Right now, it’s difficult to say which format will be featured, but Simon Cowell’s idea for an “American Idol” show for DJs is moving forward. Thanks to Yahoo!’s new media and entertainment platform Yahoo Screen (which you might be familiar with for resurrecting Community), the show which is rumored to be called Ultimate DJ will be premiering sometime this year or next.
Fatboy Slim has already been quoted numerous times as being vehemently against the idea of a television DJ competition.
“Simon Cowell was talking about doing a show and … he kind of started approaching us, and we were like, ‘Fuck off. No – that’s a terrible idea!’”
“I get offered loads of TV shows and they’re like, ‘Can you perform for five minutes?’ But DJing takes two hours and an audience. It’s not like you can go out there and sing your latest song. Because of that, it will always remain slightly outside the mainstream. At the end of the day, it’s about taking a big bunch of high people and trying to get them higher, which you can’t do on TV.”
Seems that Norman Cook is under the impression that the show will feature method #1, listed above. Still, we’ve already seen pointed out in Kay’s editorial and elsewhere that performances from The Chainsmokers, Gorgon City, and others just don’t make the cut on live television. Then again, we’ve seen how Krewella or Zedd can also bring in millions of viewers thanks to their mass appeal. While Cowell’s idea is definitely not our most anticipated event of the year, it’s something to watch out for in how it portrays DJs and the art of DJing itself.

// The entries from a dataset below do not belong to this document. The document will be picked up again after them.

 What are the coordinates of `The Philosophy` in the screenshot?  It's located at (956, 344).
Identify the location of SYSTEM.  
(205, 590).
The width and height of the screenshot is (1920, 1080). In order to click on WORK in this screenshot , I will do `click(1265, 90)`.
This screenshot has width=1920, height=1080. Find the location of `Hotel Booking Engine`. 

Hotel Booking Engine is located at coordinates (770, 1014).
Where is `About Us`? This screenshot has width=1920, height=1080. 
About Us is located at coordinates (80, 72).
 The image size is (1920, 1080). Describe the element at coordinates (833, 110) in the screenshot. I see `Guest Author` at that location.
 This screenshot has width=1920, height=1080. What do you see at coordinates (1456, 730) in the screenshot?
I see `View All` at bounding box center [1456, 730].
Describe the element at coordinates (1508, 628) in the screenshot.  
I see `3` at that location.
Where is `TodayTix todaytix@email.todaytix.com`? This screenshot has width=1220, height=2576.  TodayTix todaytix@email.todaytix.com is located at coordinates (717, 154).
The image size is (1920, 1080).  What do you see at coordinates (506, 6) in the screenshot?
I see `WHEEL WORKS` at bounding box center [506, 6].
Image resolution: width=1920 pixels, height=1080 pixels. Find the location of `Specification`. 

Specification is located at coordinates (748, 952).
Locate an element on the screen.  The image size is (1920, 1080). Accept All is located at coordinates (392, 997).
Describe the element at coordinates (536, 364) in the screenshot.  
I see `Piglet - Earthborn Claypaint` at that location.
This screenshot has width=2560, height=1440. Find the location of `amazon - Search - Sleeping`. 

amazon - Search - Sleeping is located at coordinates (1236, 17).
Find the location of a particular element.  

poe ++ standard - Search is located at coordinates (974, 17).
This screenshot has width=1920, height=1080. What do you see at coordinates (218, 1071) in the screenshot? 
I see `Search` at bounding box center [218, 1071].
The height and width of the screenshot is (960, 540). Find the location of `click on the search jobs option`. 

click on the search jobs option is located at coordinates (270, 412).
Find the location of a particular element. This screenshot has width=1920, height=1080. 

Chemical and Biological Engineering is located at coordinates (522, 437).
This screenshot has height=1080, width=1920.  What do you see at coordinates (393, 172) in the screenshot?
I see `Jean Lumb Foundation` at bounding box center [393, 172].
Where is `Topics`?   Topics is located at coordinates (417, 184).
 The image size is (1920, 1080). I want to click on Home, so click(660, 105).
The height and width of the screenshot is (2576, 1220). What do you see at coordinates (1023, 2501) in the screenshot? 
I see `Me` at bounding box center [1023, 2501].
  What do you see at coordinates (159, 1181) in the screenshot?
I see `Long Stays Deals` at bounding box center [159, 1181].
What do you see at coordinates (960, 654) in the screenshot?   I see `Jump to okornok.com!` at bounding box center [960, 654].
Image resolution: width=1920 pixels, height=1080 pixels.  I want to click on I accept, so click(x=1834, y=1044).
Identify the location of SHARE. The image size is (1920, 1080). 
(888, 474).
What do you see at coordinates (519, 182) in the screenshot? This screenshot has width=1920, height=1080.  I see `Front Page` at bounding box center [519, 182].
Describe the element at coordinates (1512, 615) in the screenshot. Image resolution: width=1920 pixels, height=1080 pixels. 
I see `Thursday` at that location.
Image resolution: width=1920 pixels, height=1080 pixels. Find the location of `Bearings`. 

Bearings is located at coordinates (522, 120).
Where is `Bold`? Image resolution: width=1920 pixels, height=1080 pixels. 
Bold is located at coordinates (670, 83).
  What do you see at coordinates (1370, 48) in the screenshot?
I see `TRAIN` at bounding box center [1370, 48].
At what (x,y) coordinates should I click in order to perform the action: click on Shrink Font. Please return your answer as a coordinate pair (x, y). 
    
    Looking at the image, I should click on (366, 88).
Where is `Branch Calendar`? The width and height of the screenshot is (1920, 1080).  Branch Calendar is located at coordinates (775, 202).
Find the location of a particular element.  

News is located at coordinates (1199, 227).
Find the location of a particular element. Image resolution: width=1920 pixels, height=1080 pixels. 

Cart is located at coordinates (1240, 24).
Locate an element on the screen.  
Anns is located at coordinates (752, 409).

Will it be open-format or deal exclusively with EDM? Will we see these contestants go out and perform challenges à la Masterchef or other competition shows? What self-respecting DJ that is good enough to be qualified as a judge would actually want to be a judge? So many questions, and so few answers, means that we’re just going to have to wait and see. But one thing is for sure, this is happening, so we had better be prepared for the fallout.